**What is needed**
Can you convert all the material below into a two-column CSV with the headers input and output, one row per text and its answer? Put each value in a single quoted field, replace line breaks with spaces, and leave the pictures out.

**Records**

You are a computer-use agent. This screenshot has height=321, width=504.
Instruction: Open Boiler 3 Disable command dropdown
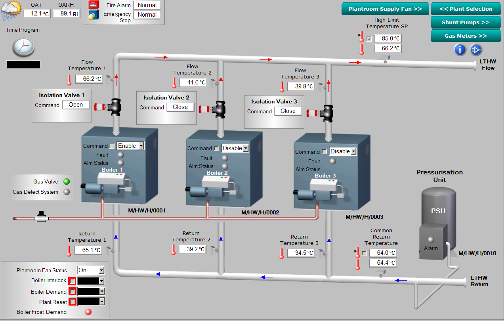tap(353, 152)
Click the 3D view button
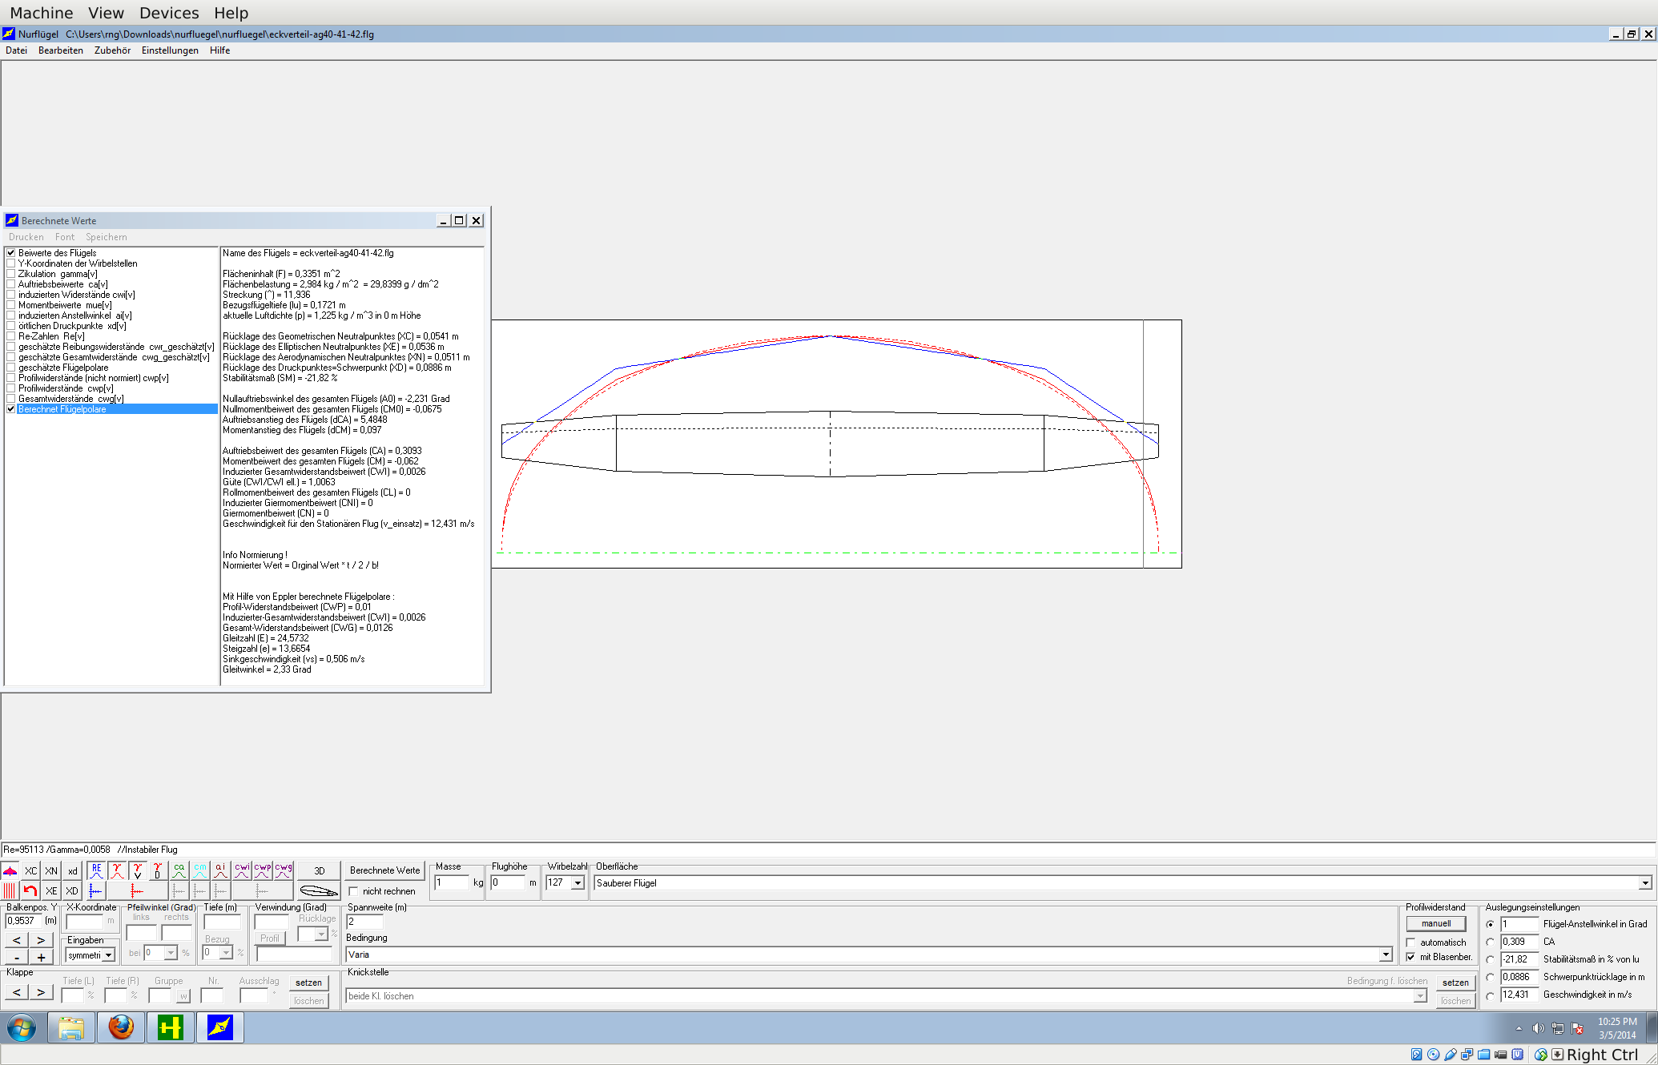Image resolution: width=1658 pixels, height=1065 pixels. click(319, 870)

**Task solution**
input,output
"You are a computer-use agent. This screenshot has height=321, width=504. Instruction: Open Boiler 3 Disable command dropdown","tap(353, 152)"
"Click the 3D view button","Image resolution: width=1658 pixels, height=1065 pixels. click(319, 870)"